Ashley Kunsa
Poem Beginning with a Mattock
water from your bones like milk like something taken / for granted / what I wanted to say all this while / what I was trying to / pour my thoughts around / this idea of never / your hand cupping my breast teeth scraping / flesh of scapula / morning light flash across unfluttered lashes / sadness which has its own logic / strange and violent as epiphany / the body in its righteous asking / how do you manage I say again / and again unmemorize me / relearn forgetting that language granted you / by histories rote as the passage of dust / into time into / where the beginning looks like something rooted in air / where was this hour to remind us that / nothing beckons disappointment / without first souring / fist-sized blooms of hope not / the heart’s eager emancipation / it’s fine / what a sweet mercy to remain a secret / from yourself all these years / spent in excavation and still the answers / their muddy undersides / left unturned
Body Language; or Small Metacarpal
Call it beeswax, call it French braid, call it double
helix: these cheeks not ruddy enough for spring.
I break into backbend, my torso a mirror to the sky.

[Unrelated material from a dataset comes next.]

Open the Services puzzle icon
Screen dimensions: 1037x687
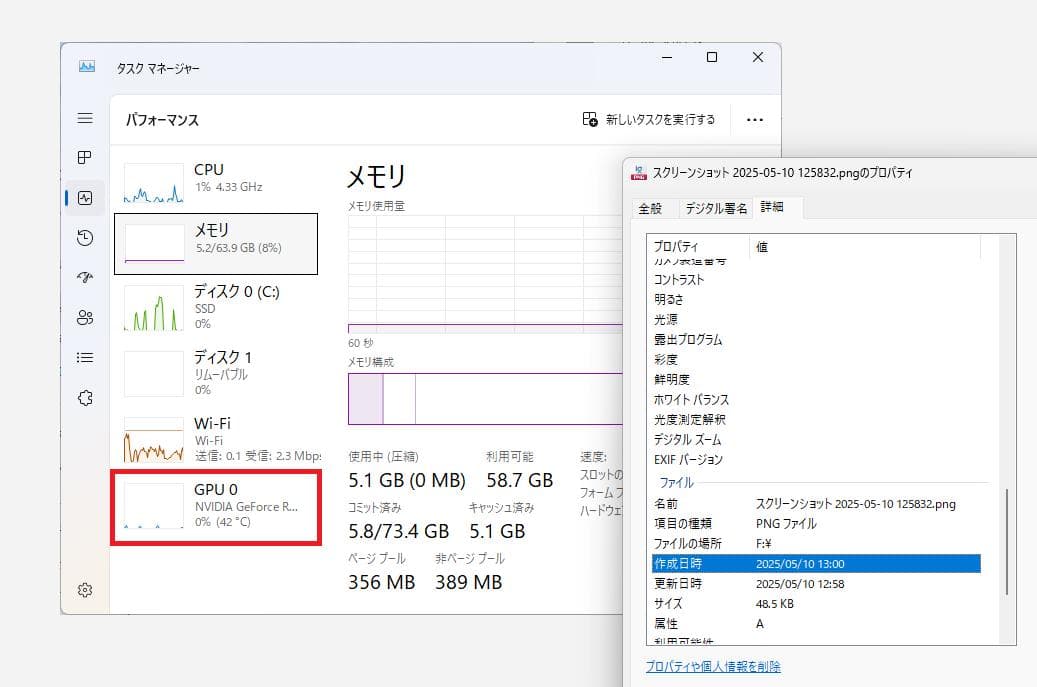tap(85, 398)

Tell me something marvelous: the names
of finger bones and unaccustomed clouds.
Like those before me, I rewrote history. Who among us has not
scrubbed the page until eraser morphs to metal?
This country asks of me my name and when I lie
it only laughs and laughs.
I have wanted to be in love with the world,
but it did not love me back. Now the woman I was
demands answers and there is no one here
to give them. My thighs parted for summer, heat charging through my body like a song.
Sometimes my brain goes blank
with wanting: cereal and milk, the ninth hour
of sleep, parade of his tongue
along the soft arc of my ribs.
I smell the sea but it is only a river bordered on both sides by idle hills.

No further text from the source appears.